Human Rights Watch and the Johns Hopkins University’s Centers for Public Health and Human Rights and for Humanitarian Health also found “overcrowded and unsanitary quarantine centers for the people returning, with little access to food, water, or medical care.”

Venezuela's health care system has severely deteriorated for nearly a decade. The Pan American Health Organization reported in 2018 that about 22,000 out of the country's 66,138 doctors (one-third of registered physicians) had left the country by 2014. In February, a Venezuelan general surgeon told U.S. public broadcaster PBS the country’s health care system was like "living in the 19th century, when the hospitals didn't have water, when there was no electricity.”

In June, the Venezuelan government, which couldn't supply its country with enough resources to fight the pandemic, received coronavirus aid from ally Iran. Shortages, however, continued to be reported.

VENEZUELA – The Iranian oil tanker Fortune is anchored at the dock of El Palito refinery near Puerto Cabello, on May 25, 2020.
VENEZUELA – The Iranian oil tanker Fortune is anchored at the dock of El Palito refinery near Puerto Cabello, on May 25, 2020.

As Polygraph.info reported in August, the nursing staff at Dr. Egor Nucete Hospital held a sit-down strike two days after Maduro posted a video on Twitter with the testimony of a member of the pro-government political organization Frente Francisco de Miranda (FFM) who “recovered from the Coronavirus, thanks to the treatments, care and care of all health personnel.”

The nursing staff refused to further treat coronavirus positive patients until those staffers were guaranteed proper biosafety equipment and supplies, along with “decent and optimal working conditions” to treat patients without putting themselves at risk.

A day after Maduro’s October tweets, Venezuelan news outlets published a video of night shift medical staffers of Luis Ortega hospital, in the city of Porlamar, speaking out about the lack of basic necessities – clean water, medication and protective gear – which they feared was driving the spread of the virus inside hospitals.

“We have absolutely nothing … Enough of the lack of respect for both the personnel and patients that are here in this institution,” one medical staffer said.

Earlier this month, Venezuela received a shipment of Sputnik V, Russia’s COVID-19 vaccine, and shortly afterward started clinical trials.
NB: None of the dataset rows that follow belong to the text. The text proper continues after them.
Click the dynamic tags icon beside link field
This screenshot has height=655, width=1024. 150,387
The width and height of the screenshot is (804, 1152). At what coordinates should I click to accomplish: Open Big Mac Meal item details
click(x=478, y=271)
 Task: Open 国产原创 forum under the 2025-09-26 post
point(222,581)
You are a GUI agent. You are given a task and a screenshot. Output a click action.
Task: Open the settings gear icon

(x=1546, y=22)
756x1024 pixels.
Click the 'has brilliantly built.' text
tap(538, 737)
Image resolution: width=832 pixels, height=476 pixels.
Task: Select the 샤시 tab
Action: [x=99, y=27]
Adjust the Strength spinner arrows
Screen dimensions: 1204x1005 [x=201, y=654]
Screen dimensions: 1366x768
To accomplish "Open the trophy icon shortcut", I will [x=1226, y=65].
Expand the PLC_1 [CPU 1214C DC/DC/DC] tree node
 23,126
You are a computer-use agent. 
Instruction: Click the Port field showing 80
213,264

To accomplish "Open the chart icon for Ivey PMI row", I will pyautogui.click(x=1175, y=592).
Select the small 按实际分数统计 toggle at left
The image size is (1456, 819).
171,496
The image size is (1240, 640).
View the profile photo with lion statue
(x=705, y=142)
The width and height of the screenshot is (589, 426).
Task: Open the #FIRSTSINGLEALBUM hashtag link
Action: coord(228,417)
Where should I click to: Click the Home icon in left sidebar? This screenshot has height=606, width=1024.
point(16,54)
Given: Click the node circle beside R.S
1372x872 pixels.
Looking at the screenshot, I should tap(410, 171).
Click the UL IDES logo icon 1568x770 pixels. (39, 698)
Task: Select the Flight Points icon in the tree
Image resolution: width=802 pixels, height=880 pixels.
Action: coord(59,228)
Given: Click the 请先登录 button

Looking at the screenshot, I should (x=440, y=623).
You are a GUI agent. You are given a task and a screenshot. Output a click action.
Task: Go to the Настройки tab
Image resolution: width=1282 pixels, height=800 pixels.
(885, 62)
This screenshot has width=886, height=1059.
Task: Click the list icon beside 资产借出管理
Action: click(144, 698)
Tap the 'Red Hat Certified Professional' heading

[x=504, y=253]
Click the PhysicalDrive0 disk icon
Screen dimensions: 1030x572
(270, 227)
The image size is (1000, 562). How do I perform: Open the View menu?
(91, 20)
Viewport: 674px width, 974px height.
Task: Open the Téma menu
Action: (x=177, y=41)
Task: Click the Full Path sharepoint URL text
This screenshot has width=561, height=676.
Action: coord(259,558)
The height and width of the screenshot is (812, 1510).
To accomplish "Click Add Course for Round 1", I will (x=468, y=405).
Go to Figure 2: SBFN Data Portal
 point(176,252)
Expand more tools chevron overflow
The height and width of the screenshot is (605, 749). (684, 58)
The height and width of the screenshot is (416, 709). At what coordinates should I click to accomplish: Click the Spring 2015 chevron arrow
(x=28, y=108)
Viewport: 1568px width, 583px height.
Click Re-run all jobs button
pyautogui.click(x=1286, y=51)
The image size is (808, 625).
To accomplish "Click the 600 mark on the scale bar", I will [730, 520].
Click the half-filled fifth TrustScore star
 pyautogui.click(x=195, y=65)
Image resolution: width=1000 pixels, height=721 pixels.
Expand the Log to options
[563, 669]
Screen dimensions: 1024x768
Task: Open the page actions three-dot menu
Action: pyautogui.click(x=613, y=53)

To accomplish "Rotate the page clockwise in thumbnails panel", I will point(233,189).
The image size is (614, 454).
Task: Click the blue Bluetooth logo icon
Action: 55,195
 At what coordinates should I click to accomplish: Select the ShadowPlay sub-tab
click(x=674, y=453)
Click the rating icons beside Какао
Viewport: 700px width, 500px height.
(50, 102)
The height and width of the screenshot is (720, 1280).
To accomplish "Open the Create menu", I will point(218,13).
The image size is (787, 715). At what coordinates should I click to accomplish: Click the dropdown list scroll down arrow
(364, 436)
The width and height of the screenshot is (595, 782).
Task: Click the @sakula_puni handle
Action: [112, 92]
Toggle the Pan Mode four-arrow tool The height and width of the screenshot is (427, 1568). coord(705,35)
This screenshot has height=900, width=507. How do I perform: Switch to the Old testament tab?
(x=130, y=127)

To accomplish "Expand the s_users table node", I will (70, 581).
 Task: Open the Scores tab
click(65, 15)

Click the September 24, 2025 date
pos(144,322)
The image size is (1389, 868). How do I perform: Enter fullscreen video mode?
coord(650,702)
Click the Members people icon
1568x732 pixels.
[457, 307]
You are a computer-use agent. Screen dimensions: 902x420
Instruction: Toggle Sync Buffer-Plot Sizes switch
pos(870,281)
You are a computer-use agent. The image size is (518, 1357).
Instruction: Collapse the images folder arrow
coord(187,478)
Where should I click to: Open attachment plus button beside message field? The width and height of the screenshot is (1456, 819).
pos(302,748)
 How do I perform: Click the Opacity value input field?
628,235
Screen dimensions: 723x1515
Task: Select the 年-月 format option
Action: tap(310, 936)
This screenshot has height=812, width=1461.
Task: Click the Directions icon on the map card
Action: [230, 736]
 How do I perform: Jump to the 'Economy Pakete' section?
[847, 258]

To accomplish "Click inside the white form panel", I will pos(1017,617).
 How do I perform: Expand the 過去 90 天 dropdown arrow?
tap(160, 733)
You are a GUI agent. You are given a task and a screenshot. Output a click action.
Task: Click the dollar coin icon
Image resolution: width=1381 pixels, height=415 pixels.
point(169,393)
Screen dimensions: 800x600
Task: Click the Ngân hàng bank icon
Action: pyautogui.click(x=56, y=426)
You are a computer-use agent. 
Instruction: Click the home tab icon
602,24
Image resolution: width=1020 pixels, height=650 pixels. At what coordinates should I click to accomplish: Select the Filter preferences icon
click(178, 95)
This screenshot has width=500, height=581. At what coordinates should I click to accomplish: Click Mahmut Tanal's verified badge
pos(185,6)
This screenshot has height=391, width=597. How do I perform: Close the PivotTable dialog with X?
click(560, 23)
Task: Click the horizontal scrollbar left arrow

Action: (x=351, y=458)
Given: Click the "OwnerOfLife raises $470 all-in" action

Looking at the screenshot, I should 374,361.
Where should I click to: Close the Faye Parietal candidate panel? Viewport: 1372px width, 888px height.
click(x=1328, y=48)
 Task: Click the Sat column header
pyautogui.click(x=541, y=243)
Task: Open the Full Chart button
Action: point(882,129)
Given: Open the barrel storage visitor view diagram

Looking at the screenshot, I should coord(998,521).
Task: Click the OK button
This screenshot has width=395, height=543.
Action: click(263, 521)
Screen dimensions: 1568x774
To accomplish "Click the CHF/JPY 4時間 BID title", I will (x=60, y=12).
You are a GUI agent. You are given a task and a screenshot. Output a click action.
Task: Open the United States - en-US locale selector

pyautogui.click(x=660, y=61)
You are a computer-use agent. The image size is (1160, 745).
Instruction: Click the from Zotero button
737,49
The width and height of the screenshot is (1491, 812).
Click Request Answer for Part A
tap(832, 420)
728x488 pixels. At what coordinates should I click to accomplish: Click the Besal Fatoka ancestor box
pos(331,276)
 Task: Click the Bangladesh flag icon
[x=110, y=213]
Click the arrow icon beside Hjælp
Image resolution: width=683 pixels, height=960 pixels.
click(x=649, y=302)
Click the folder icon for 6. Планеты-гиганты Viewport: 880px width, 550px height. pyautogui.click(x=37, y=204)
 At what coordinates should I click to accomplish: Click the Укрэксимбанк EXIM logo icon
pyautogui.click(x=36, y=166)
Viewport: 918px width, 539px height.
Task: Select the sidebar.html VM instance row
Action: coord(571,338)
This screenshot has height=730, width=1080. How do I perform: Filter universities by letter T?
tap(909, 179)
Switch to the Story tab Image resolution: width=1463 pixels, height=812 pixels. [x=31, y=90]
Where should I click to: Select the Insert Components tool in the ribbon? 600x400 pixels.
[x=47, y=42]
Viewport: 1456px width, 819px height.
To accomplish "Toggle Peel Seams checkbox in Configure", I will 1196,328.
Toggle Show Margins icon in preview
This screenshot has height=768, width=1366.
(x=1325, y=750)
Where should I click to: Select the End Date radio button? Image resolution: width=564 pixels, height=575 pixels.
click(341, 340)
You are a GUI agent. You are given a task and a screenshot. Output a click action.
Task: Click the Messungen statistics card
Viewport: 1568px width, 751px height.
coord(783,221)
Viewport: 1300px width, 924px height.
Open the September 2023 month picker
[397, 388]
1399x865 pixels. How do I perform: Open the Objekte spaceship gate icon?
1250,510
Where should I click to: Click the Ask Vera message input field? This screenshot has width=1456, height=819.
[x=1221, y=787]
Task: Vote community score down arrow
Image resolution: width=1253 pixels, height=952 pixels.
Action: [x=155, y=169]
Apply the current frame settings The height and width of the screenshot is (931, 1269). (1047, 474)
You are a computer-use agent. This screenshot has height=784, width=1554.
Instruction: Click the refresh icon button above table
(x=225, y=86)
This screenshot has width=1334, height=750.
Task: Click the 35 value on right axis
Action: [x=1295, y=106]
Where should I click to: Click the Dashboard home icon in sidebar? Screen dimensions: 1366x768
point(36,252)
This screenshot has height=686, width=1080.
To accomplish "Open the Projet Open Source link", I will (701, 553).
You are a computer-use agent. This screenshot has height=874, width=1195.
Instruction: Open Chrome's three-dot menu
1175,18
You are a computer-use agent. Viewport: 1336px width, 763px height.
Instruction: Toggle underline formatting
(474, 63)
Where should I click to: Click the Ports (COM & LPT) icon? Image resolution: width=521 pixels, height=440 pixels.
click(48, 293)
The government also announced it was planning to receive "a few thousand doses of the Chinese vaccine” soon. COVID-19 is the disease caused by the coronavirus.

On October 25, Maduro boasted about the discovery of an anti-COVID medication, designed by scientists at the Venezuelan Institute for Scientific Research (IVIC). The scientists purportedly isolated and tested a molecule called DR-10, and certified its effectiveness “with all the necessary tests,” Maduro said.

The molecule, a derivative of ursolic acid which has previously been used to treat diseases like Hepatitus C, is being sent for evaluation by the World Health Organization (WHO), Maduro said.

PAHO confirmed to Polygraph.info that the Venezuelan health ministry reached out about studying DR-10. “This is the first step in the process of investigating a molecule that can, in the future, be used as a medicine,” the organization said. “PAHO is providing the necessary information to the Ministry to proceed with all the required steps."